Os Incompreendidos
(Les Quatre Cents Coups, França, 1959)
Dir: François Truffaut
Toda a ternura e paixão que François Truffaut depositou em
seu longa-metragem de estreia permanecem como um dos retratos mais sinceros e bonitos
da vida adolescente com propensão à delinquência. Visto na tela grande de um
cinema, como homenagem prestada pelo Festival Varilux, Os Incompreendidos mantém sua força no intimismo de uma história
que segue os rumos tortos do protagonista, sabidamente um grande alterego do
próprio cineasta.
Antoine Doinel (personagem que vai ser retratado em outros
filmes de Truffaut, compondo uma série que acompanhará o desenvolvimento
pessoal e emocional do jovem até a fase adulta) é esse garoto-problema que
apronta descaradamente na escola em companhia de um amigo também encrenqueiro.
A relação com a família é um tanto conturbada, equilibrada por uma aparente
normalidade.
Mais do que contar a história desse personagem, o filme
procura fazer um retrato sincero de uma juventude poucas vezes mostrada no
cinema. É um filme direcionado para adultos sobre crianças e adolescentes e sua
maneira de enxergar as coisas ao redor. Porque a moral da adolescência é não se
importar com o mundo responsável dos adultos; mas quando um jovem é marcado
pela rejeição familiar, a coisa pode se tornar bem mais difícil, e a delinquência
surge como um caminho atrativo. Truffaut cresceu, mas não se esqueceu das
agruras de sua infância e coloca no filme muito do que ele mesmo viveu.
O cineasta filma com um senso de liberdade incrível as
travessuras de Antoine e encontra no ritmo do filme um crescendo que vai das
traquinagens mais bobas no colégio, até chegar a momentos decisivos na
vida do garoto quando a desobediência não tem mais volta.

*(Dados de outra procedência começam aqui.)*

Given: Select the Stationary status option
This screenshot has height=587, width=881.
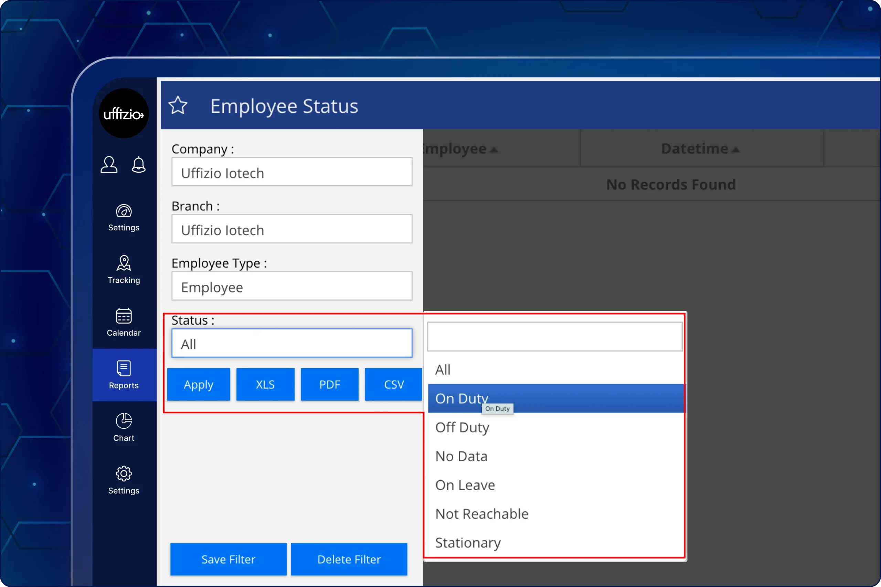Looking at the screenshot, I should point(468,542).
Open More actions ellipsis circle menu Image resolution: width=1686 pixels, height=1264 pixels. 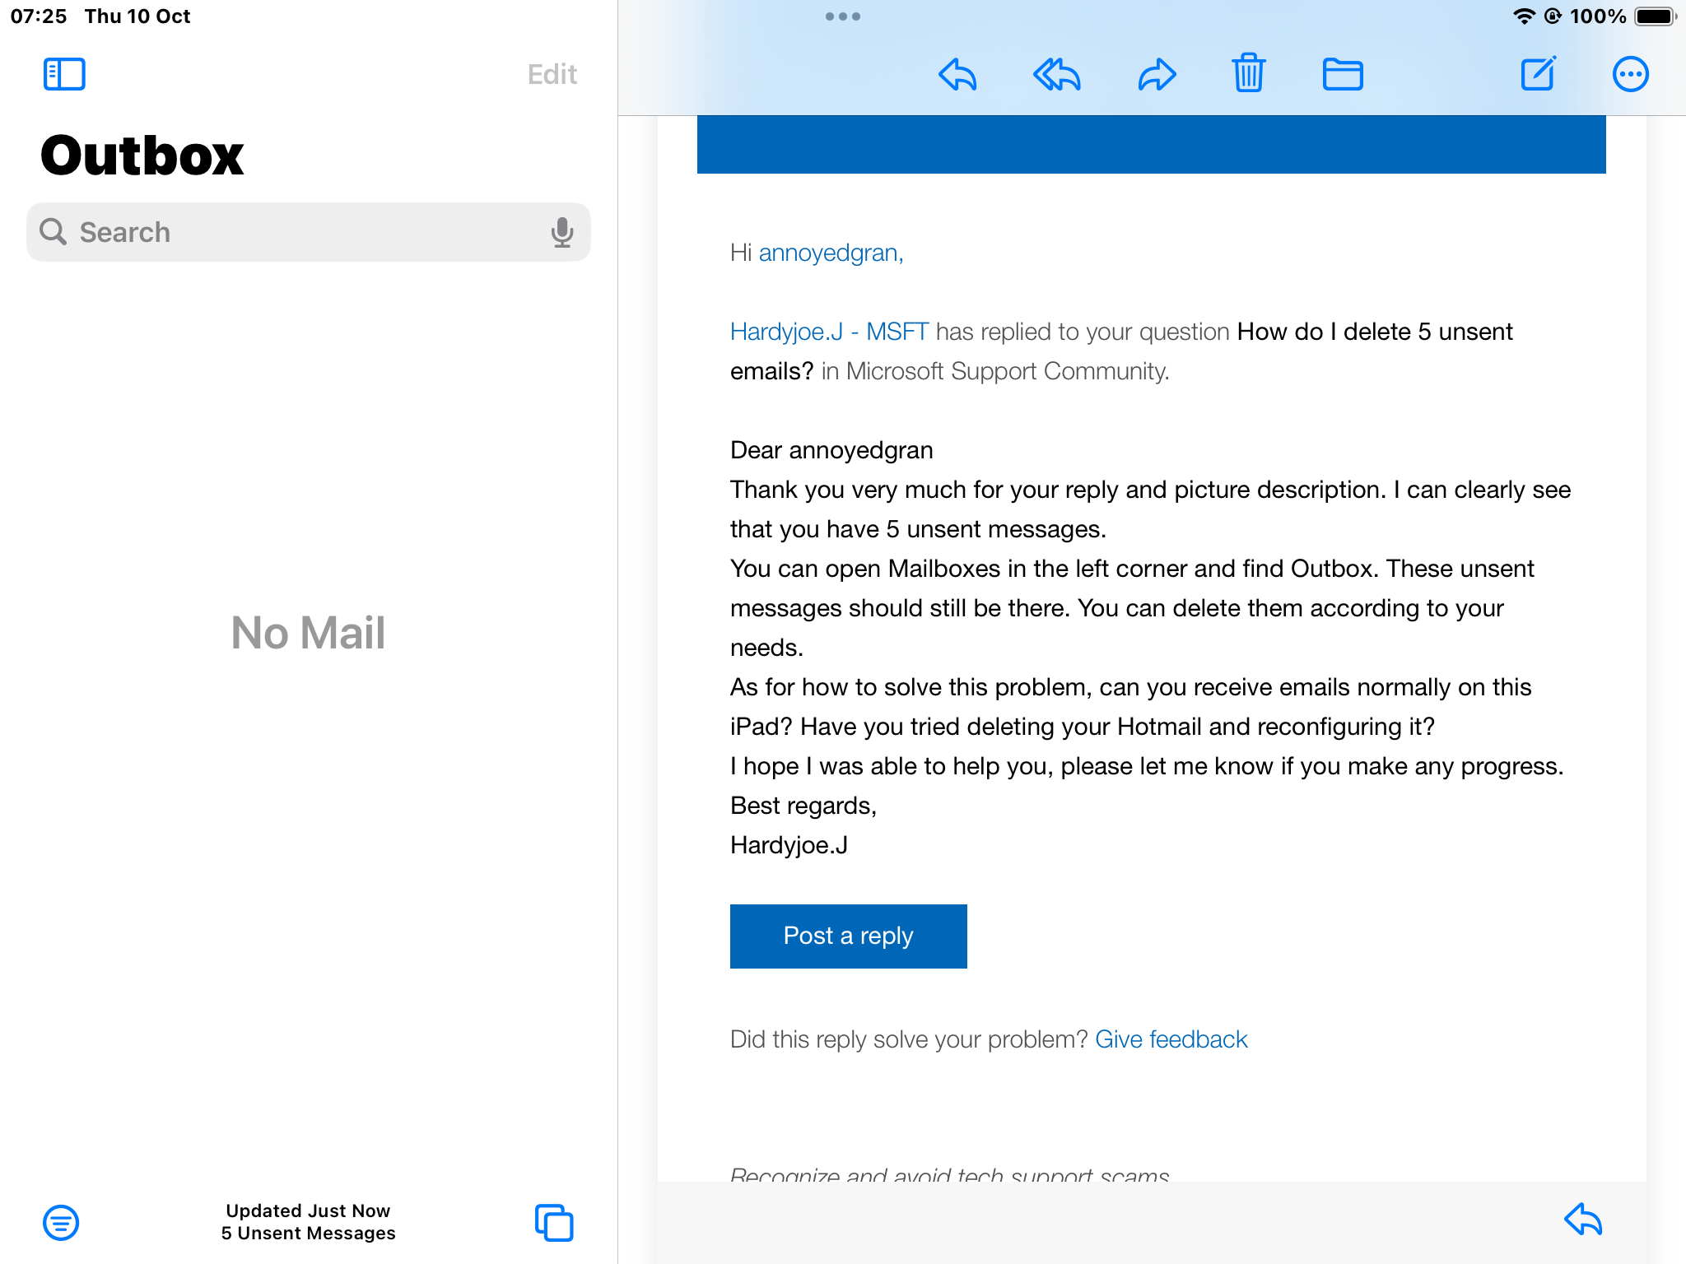click(1629, 74)
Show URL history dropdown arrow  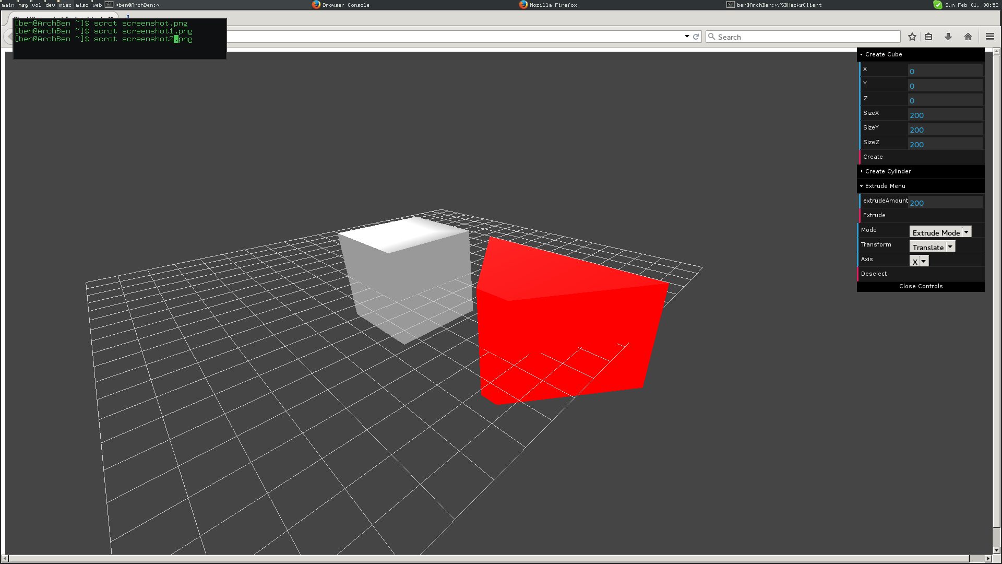pos(687,37)
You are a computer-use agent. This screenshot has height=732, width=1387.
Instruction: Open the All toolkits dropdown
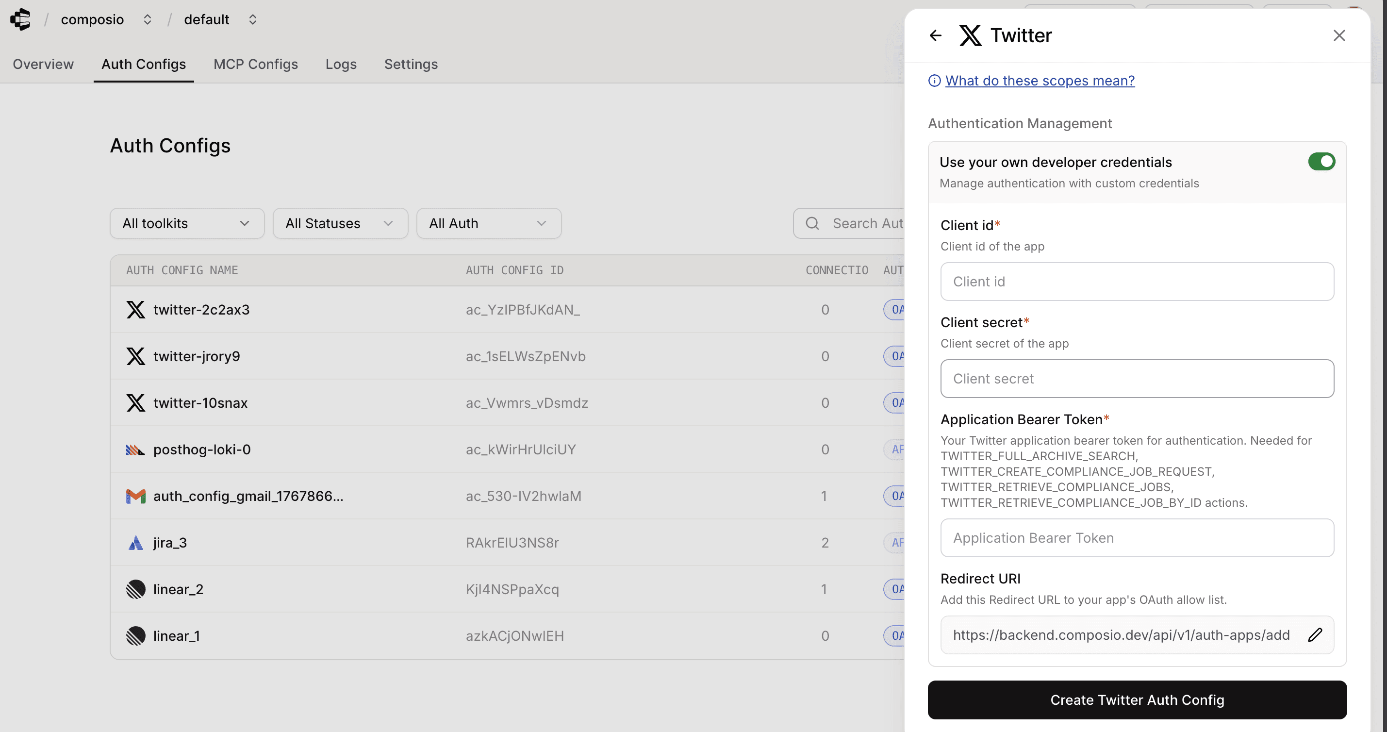pos(187,224)
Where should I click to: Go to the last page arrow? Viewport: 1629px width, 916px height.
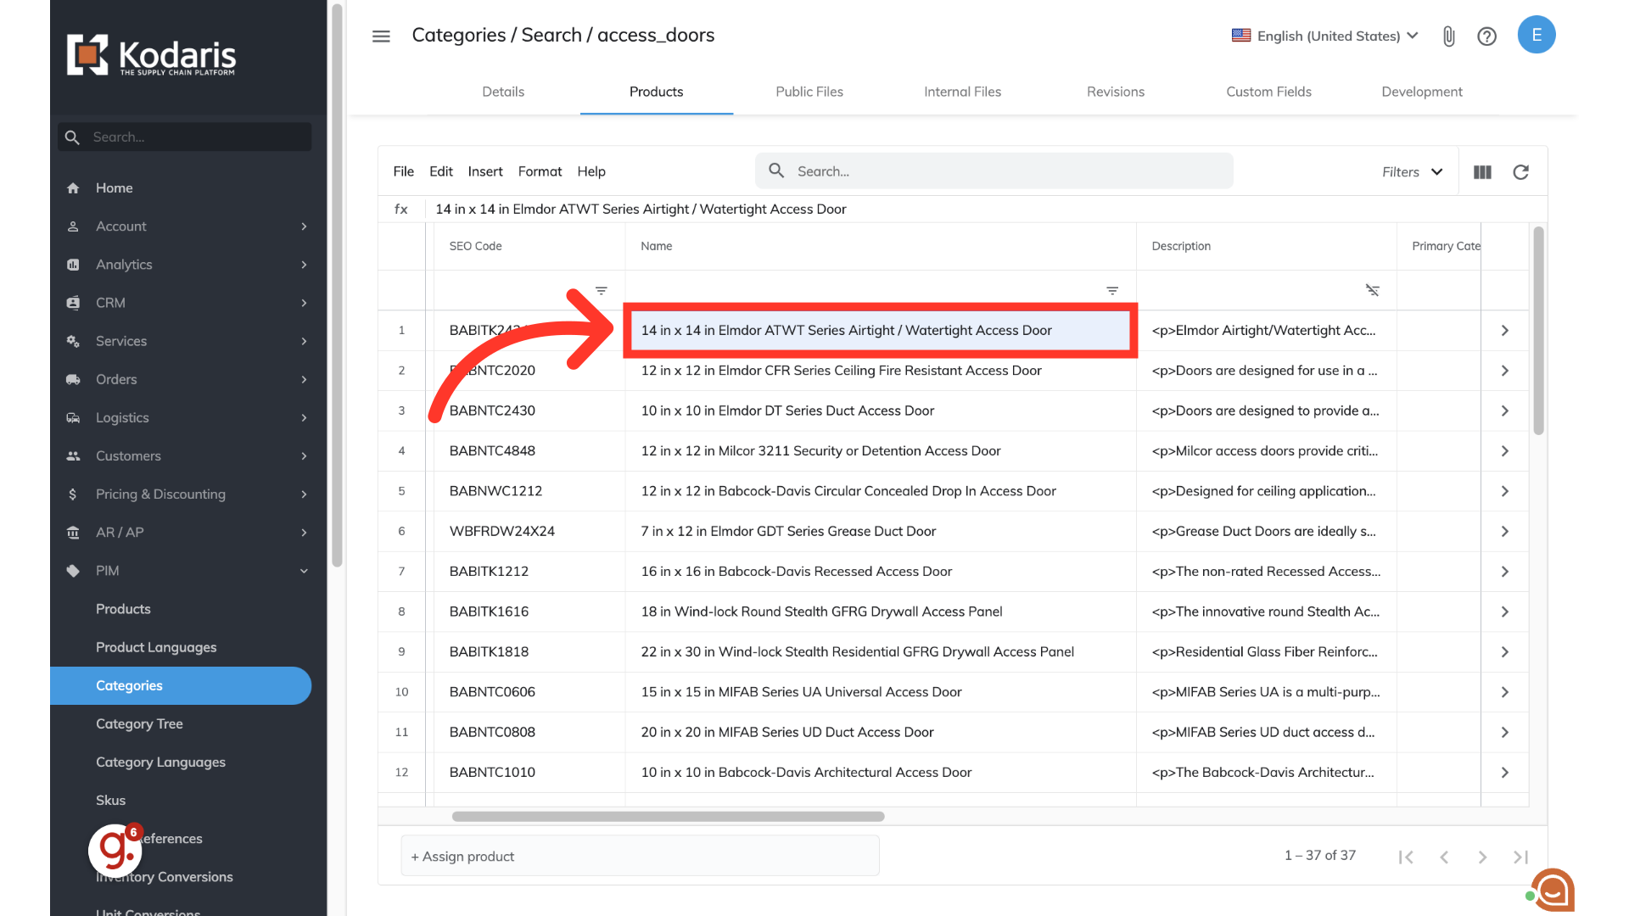click(x=1520, y=857)
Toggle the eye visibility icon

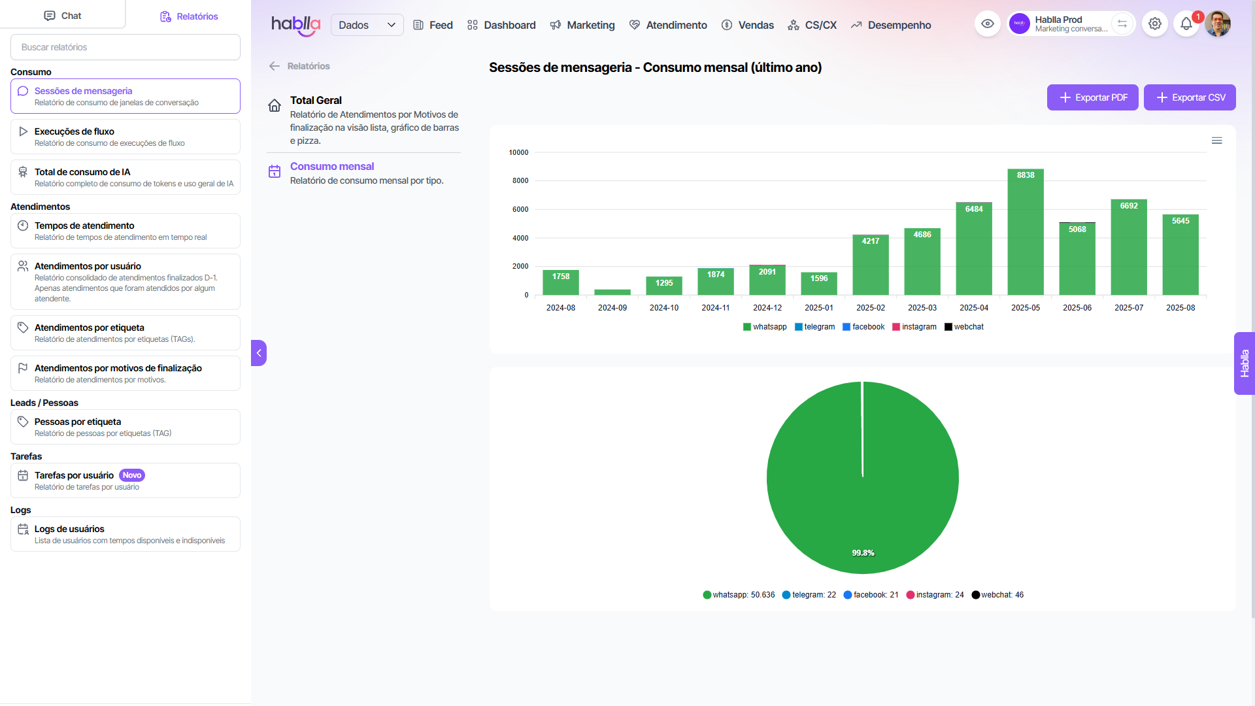(988, 24)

Alia-se a isso um texto sem firulas, cotidiano, que inclui os
problemas familiares do personagem sem peso excessivamente dramático. A
fotografia naturalista dá conta de filmar a cidade de Paris, belissimamente,
como um espaço de descobertas e interações.
Sem uma atuação caricata das crianças, é interessante
perceber a naturalidade com que todas elas surgem em cena. O protagonista
Jean-Pierre Léaud é a mais pura encarnação dessa simplicidade tão espontânea.
Mesmo nas cenas mais densas, como a prisão do garoto e a conversa com um
psicólogo no reformatório, Léaud demonstra uma maturidade sem igual diante das
câmeras.
Diferente de outros cineastas da Nouvelle Vague francesa,
donos de tom um tanto mais intelectualizado e/ou anárquico na forma de lidar
com a narrativa, Truffaut parece falar com o coração, da forma mais simples e
humana possível, traço da excelência de grande parte de sua filmografia. Os Incompreendidos é o tipo de filme
feito com paixão e carinho, em que ternura e dureza mesclam-se na tela.